-------- Material provided --------

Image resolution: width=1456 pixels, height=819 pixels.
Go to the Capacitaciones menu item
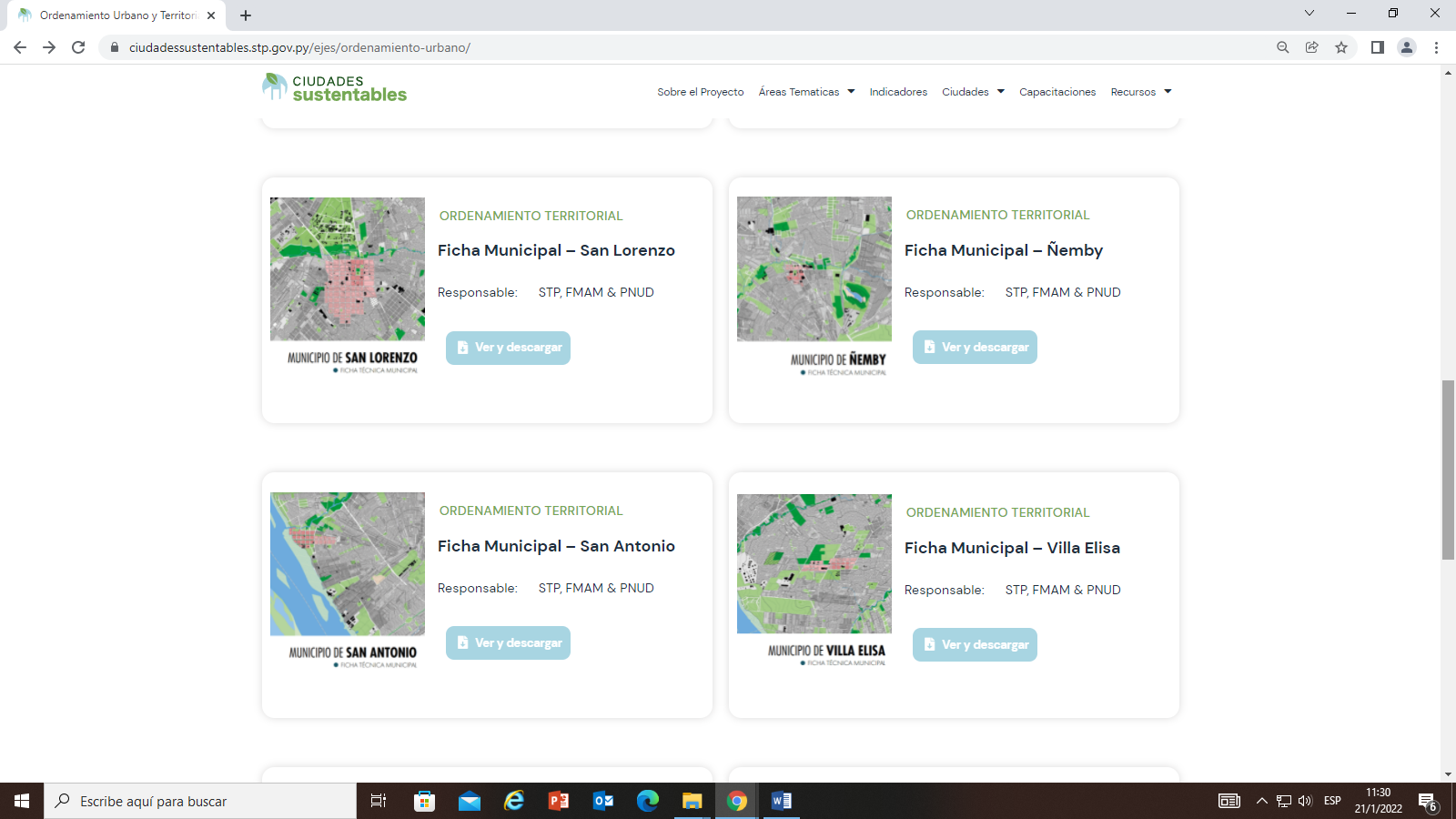tap(1057, 92)
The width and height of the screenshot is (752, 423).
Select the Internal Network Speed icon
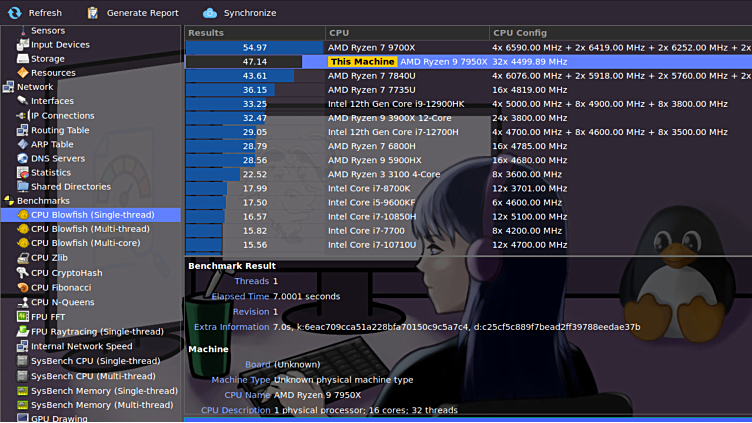click(22, 346)
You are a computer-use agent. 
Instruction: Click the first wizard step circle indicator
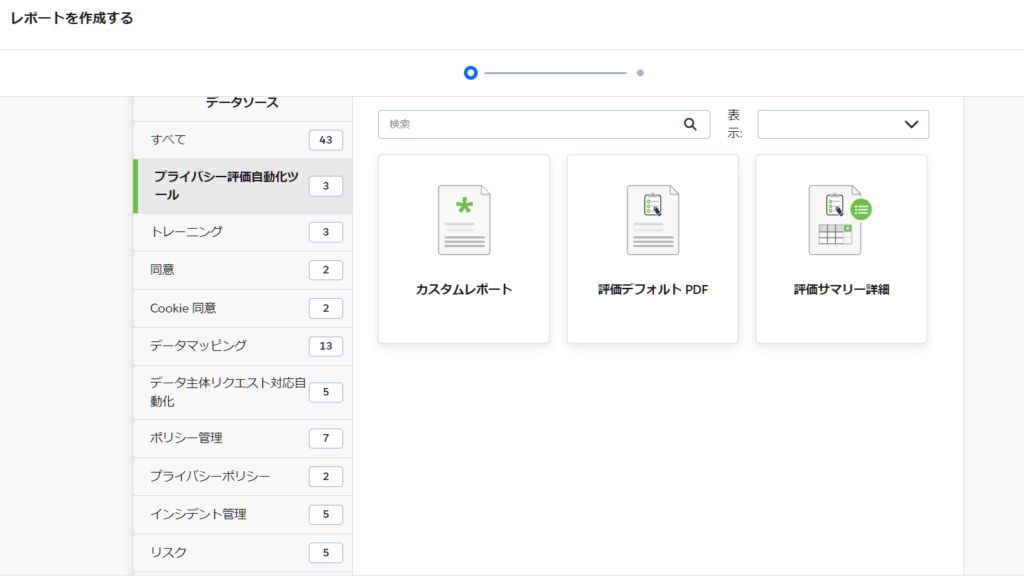tap(471, 73)
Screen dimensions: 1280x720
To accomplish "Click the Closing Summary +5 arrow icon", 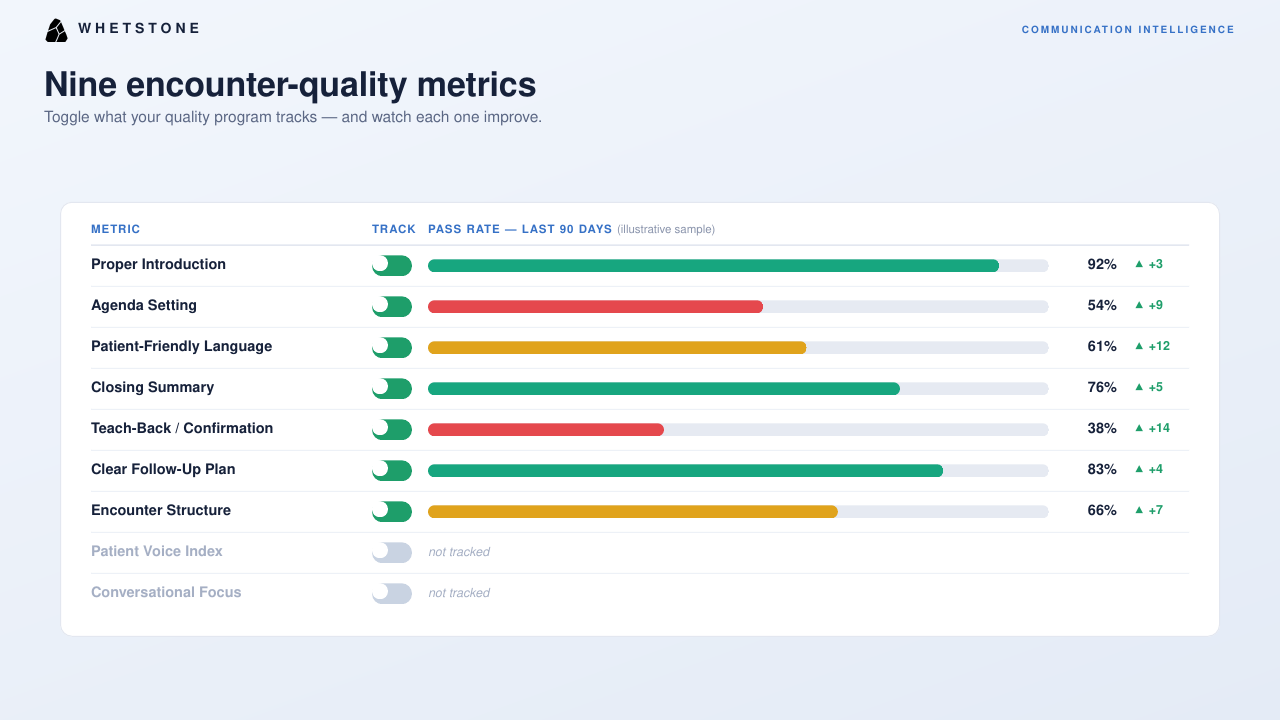I will pyautogui.click(x=1139, y=388).
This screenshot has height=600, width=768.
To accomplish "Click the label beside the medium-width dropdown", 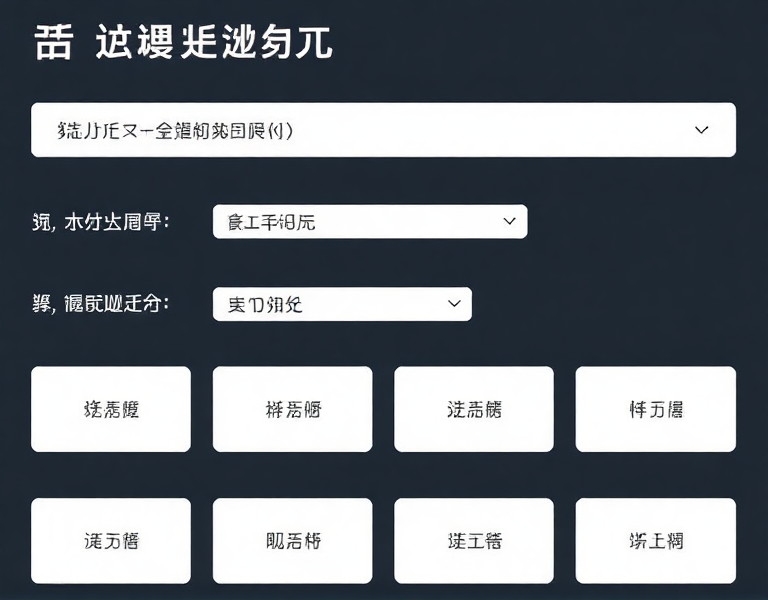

--------

Pick out every line in the rows above that contains the string "screenshot", treating uppercase and lowercase as different, and copy each of those lines.

Result for this task ->
The width and height of the screenshot is (752, 423).
This screenshot has height=600, width=768.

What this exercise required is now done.